Гневные эти слова вонзились в самую душу Есенгельды, и он молчал, растерянный.

Со стороны Кок-Узяка зачернелись фигуры всадников. Это были нукеры, присланные Мухаммед Амин-инахом вместе с Есенгельды-мехремом наводить хивинские порядки в каракалпакских аулах. Это «каменные копыта» их коней истоптали камыши вокруг озер. Уже неделю веселились хивинцы в ауле мехрема, выезжая время от времени и в соседние села поразвлечься и попугать людей, без разбору хлеща плетьми каждого встречного-поперечного.

Сейчас они гнали своих коней с водопоя — дело, которое не доверяли местным джигитам.

— Ну ты, пыль из воды в глаза пускающий! Ты, что ли, привел вот тех молодцов, баб и детишек не боящихся, шум и гвалт поднимающих, «каменными копытами» все окрест истоптавших?! Только вам, злодеям, и осталось леса и озера наши поджечь, последний приют несчастного народа нашего, — с горечью молвил Маман-бий.

— А у тебя душа твоя завидущая уже горит из-за того, что нет у тебя такой опоры, как эти мои нукеры. Пускай горит, пускай! — злорадно крикнул Есенгельды.

Моя-то душа — ладно, ты душу народа в огонь не кидай!

— Ну, конец пустословию! Эй, старейшины, помогите-ка нукерам спешиться! — приказал Есенгельды, и старые люди, тряся седыми бородами, кинулись хватать под уздцы хивинских коней.

Длинный, как кишка, есаул-баши, тот самый, кто возглавлял сбор нукеров, лихо щелкая саблей по блестящим голенищам своих сапог, вплотную придвинулся к мехрему.

— Этот старый бугай все еще бродит, злыми своими глазами косится, — сказал он, небрежно ткнув саблей в сторону Мамана. — Хотите, я его так обуздаю, что в арбу будете его запрягать? Прежде надо наголо выбрить вон тот поганый бурьян вокруг озера. Озеру нужен простор, а вам, мехрем, — свобода действий!

Хотя у Мамана горела душа, но он терпеливо ожидал, как поведет себя Есенгельды.

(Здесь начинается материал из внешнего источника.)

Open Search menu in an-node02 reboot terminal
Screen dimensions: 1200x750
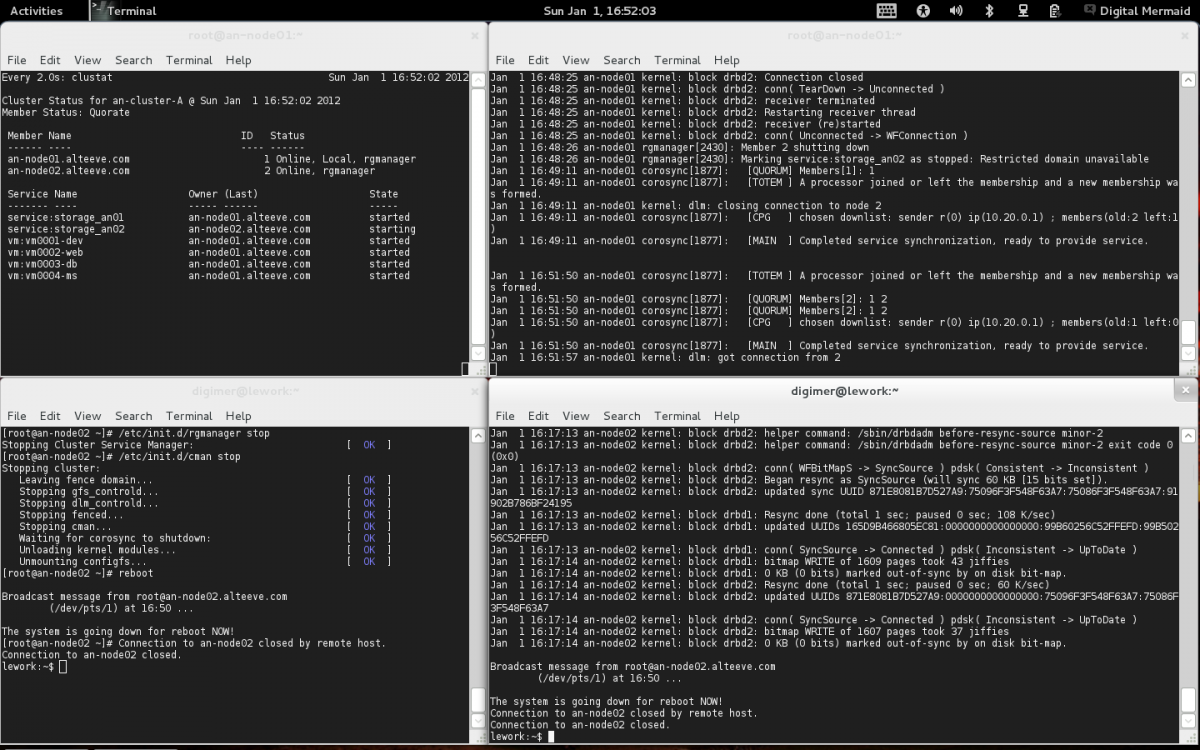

Маман, вы ведь у нас мастер речи произносить, — сказал Есенгельды, призадумавшись. — Помогите нам уговорить друга нашего есаул-баши вложить саблю в ножны.

Хмурый Маман-бий молчал.

— Видно, ты, урус, не понял, в чем смысл наших слов? — Есенгельды снова напыжился, он издевался. — Вызвал я тебя с тем, чтобы не было раздоров в народе. Ты любишь короткие речи. Так вот я тебе коротко все объясню: Мухаммед Амин-инах потерпел на войне большой убыток. Мы обязаны помочь ему убыток тот возместить. Две тысячи золотых с нас причитается. Надо правду сказать, золота у нас нет. Потому я дал слово внести в ханскую казну иную дань стоимостью в две тысячи золотых.

Тем временем за спиной мехрема, ощетинившись пиками, выстроились пешие нукеры во главе с есаул-баши.

— Ну, а если не взыщешь дань в две тысячи золотых, что будешь делать? — спросил Маман-бий спокойно.

— Пусть невозможно, — все равно взыщем.

— Чего у народа нет, того и ты не сможешь взыскать! — сказал Маман, туго натягивая повод коня.

Мехрем локтем подтолкнул есаул-баши. Тот выхватил саблю: берите его! Как собаки на волка, ринулись нукеры на Мамана. Испуганный конь, всхрапнув, вскинулся на дыбы. Нукер, бежавший впереди, рухнул под его копытами, второму Маман рассек лоб плетью, третий подвернулся под сабельный удар, и голова его покатилась в пыли. Но нукеры, шумя, как осиный рой, наседали. Завертелась кровавая метель.